Ein Kuss von Beatrice, ein Kuss für alle
Verfasst von Teresa Virnich am
In der französischen Tragikomödie Ein Kuss von Beatrice küsst Beatrice in der Tat eine Menge Menschen und es wird von einigen erzählt, die sie mal geküsst hat. Aber in Frankreich ist küssen ja nichts besonderes, passiert ja jeden Tag, mit jedem, immer, überall. Aber hier geht es nicht nur ums Begrüßungsküsschen, sondern auch um romantische, liebevolle Küsse. Und das lustige ist, Beatrice ist nicht mal die Protagonistin, sondern Claire.

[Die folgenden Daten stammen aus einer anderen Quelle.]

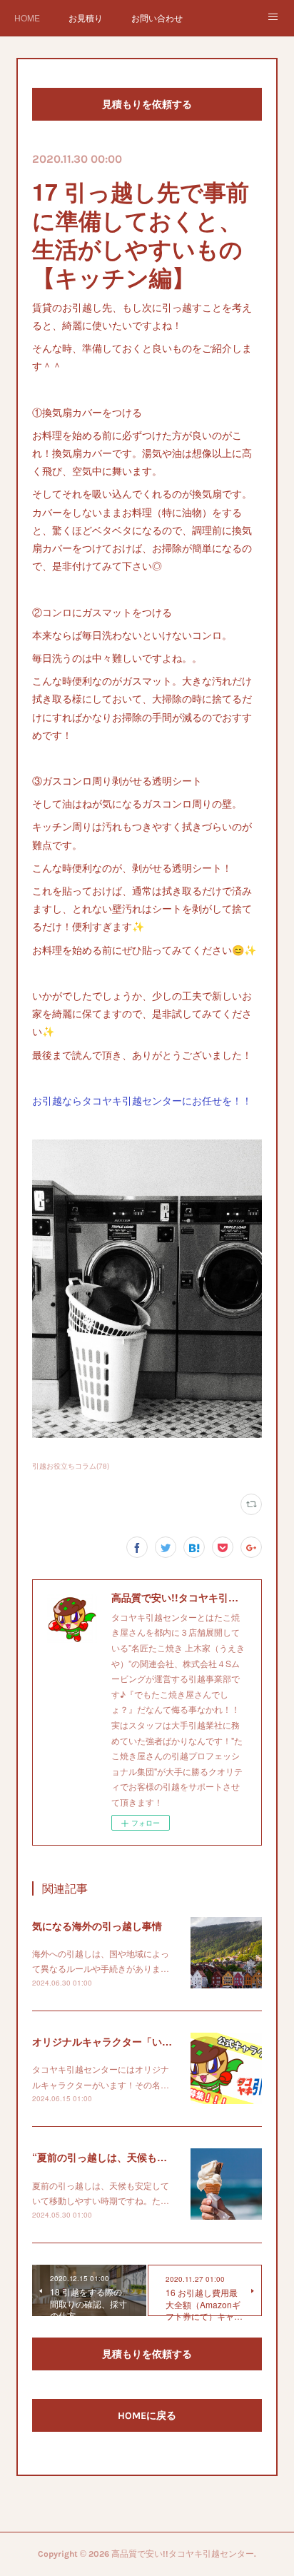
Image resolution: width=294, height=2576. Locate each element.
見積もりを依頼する (147, 105)
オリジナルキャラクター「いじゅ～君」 (122, 2041)
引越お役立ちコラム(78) (70, 1466)
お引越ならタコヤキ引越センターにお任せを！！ (142, 1100)
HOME (27, 17)
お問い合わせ (157, 17)
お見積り (86, 17)
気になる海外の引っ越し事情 (97, 1925)
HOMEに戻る (147, 2416)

Neben dieser ganzen Küsserei steht nämlich Claires Beruf der Hebamme und seine aktuelle, gesellschaftliche Situation im Vordergrund. Denn immer weniger Frauen können als Geburtshelferin ihren Lebensunterhalt verdienen. Der Grund? Die Versicherung ist zu teuer für den Staat. Können ja auch Ärzte übernehmen. So wie bei Claire, deren Geburtshaus schließt und sie einen neuen Job in einer Geburtsfabrik angeboten bekommt, jedoch mit der Aussicht arbeitslos zu sein lieber ablehnt.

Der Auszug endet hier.